If your company fails either statutory test of insolvency, you must act quickly. Under the Insolvency Act 1986, directors who continue trading when they know or ought to know there is no reasonable prospect of avoiding insolvent liquidation or administration may face a wrongful trading claim. A court can order the director to contribute to the company’s assets if they failed to take every step to minimise losses to creditors.

Cash-flow test

Can the business pay its debts as they fall due? Missed payroll, rent or VAT deadlines are warning signs that the company may be cash-flow insolvent.

Balance-sheet test

Do total liabilities exceed total assets? When liabilities, including contingent ones such as guarantees or lease commitments, outweigh assets, the company may be balance-sheet insolvent.

Directors’ core duties once insolvency is likely

When insolvency becomes likely, directors must consider the interests of creditors. Practical steps usually include:

  • Monitoring the company’s financial position closely
  • Keeping accurate and up-to-date accounting records
  • Avoiding actions that unfairly prejudice creditors
  • Taking professional advice where appropriate

Quick check: are you already insolvent?

Warning signs often include:

  • Persistent tax arrears or repeated payment arrangements with HMRC
  • Relying heavily on supplier credit to meet operating costs
  • Lack of a credible short-term cash-flow forecast
  • Negative equity on the balance sheet after adjusting for tax liabilities
  • Director loan balances that cannot realistically be repaid

Common mistake to avoid

Paying one creditor ahead of others, especially a connected party, may later be challenged as a preference if the company enters liquidation.

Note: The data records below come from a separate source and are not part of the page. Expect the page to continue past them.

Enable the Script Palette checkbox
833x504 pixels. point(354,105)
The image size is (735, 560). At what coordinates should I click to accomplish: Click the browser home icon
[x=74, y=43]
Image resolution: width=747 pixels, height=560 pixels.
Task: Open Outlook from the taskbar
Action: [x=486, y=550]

If either insolvency test is failed, seeking professional advice quickly can help protect both the company and the directors.

Why Acting Early Protects You and the Business

Acting early keeps more options available. Delaying decisions when a company is struggling financially can reduce the chances of rescue and increase the risk of investigation if the company later enters liquidation.

Creditors may escalate recovery action over time. This can include court judgments or, in serious cases, a winding-up petition asking the court to place the company into compulsory liquidation.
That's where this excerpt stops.